A collective of bibliophiles talking about books. Book Fox (vulpes libris): small bibliovorous mammal of overactive imagination and uncommonly large bookshop expenses. Habitat: anywhere the rustle of pages can be heard.
A repeating pattern on Vulpes Libris over the last 5 years has been that often the reviews you expect to generate the most interest don’t – and others take you completely by surprise. If we’d had our collective finger on the pulse of popular culture, the runaway success of this fine review might not have been quite so unexpected, because the animated film version of the original novel was released in the United States the day after the review originally went live on the 5th of February 2009. But its popularity is by no means entirely attributable to timing, because it has seldom – if ever – been out of our top ten ever since and indeed, as if to emphasize the point, has (yet again) been the most visited review on VL in the last seven days.
So here, to enjoy again, is Sharon Robinson’s excellent review of:
This is a clever, inventive adaptation of a stylish ‘crossover’ novel, in which a young girl discovers an alternative reality to the one she thinks she knows. It is starkly illustrated with very few people in it. We see Coraline, her parents, the ‘other parents’ their neighbours and a shop assistant. The town Coraline visits with her mother seems to be devoid of people. This gives the novel the feel of a stage play, but it also reflects the self-absorbed view of a small girl. Coraline is still at the stage in her life when those outside her circle are not quite real.
There’s something chilly and off-balance about both worlds. In the ‘real’ one, it could be explained by the fact that Coraline and her parents have just moved into the house. The neighbours get her name wrong and her father’s cooking is peculiar to say the least, while both of her parents are too busy to pay her much attention. There are no other children around, so like many another lonely literary child – Alice, Mary Craven, (The Secret Garden) and Harry Potter, Coraline has to find things out for herself.
The other parents are attentive, cook well and have plenty of time to spare their daughter, but they are the stuff of nightmares. The other mother is feral-looking, with black-button eyes, rodent teeth and a truly horrible hand with a life of its own. Her demeanour – that of hungry coldness – is at odds with Coraline’s real mother, her warmth, occasional impatience and awful taste in school jumpers. The other father is a waxen creation of the other mother, not the solid figure who saves Coraline from a swarm of angry wasps. These creatures don’t know about love. They only know what they think will make them real and that’s Coraline.
Right from the start, Coraline knows these people aren’t right in some way, but she also knows she has to deal with them in order to save those she loves. This is clearer in the graphic novel than in the original print version, where Coraline is depicted as younger and more naïve, around the same age as Alice. The graphic novel Coraline has the height, body shape and language skills of an eleven year old. The mention of her return to school suggests that Coraline might be about to start high school. If this is the case, it underlines the power in the narrative; growing up, discovering that your parents are flawed and loving them anyway, losing your identity and finding it again, and the importance of courage, loyalty and love.

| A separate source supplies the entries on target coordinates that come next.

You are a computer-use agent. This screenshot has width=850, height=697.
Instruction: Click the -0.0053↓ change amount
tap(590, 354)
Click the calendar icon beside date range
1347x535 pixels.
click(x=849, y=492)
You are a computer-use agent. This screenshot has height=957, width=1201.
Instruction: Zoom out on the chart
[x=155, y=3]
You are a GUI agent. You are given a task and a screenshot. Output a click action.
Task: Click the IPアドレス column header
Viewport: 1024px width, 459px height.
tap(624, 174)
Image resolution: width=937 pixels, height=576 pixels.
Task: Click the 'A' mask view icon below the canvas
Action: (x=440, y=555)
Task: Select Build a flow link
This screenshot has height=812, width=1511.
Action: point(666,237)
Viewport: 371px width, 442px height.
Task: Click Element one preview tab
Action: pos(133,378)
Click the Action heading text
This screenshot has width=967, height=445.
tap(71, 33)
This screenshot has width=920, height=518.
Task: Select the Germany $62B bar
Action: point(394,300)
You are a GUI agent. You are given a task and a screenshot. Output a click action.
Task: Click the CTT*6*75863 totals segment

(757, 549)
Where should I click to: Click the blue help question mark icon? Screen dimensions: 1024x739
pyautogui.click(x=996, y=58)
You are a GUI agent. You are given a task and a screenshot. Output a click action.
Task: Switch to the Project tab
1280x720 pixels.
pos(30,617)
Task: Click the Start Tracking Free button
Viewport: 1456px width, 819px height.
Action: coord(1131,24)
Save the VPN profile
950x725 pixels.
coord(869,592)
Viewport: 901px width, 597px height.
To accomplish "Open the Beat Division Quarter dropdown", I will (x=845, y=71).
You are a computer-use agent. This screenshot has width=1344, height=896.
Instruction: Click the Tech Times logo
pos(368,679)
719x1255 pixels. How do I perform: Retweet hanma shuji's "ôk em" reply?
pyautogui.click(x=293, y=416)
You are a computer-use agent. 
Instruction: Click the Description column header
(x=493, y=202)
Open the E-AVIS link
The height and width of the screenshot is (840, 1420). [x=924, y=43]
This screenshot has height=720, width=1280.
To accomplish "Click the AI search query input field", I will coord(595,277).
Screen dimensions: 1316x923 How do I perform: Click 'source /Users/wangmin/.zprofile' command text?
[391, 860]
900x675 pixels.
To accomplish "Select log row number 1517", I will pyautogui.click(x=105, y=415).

In order to get there, Coraline has to separate herself from her parents and the other mother is a particularly good way to express that need. The other mother is more openly controlling, she talks to Coraline as if she were a small child and in order to free herself, Coraline has to take more decisive steps than she does with the real woman. The normal processes of growing up will separate them, but the other mother has to be shaken off in a much more decided way.
The artwork is very pared-down, with enough detail to make it chilling. As well as the other mother (a wonderfully horrible creation) the rats are very impressive and the whole conveys a sense of the very real and practical with the unworldly. The story is very simple so the artwork suits it without overburdening it or distracting from the narrative.
In tone, the novel pulls in Alice in Wonderland, elements of the modern fairy story and Angela Carter. Without being lurid and gruesome, it’s powerful and frightening and I certainly wouldn’t recommend it as bedtime reading for the very young or very nervous. However, if that’s not you and you like a good scare, it’s an intelligent presentation of a beautiful little gem of a novel.
Bloomsbury. 2008. ISBN: 978-0747594062. 192pp.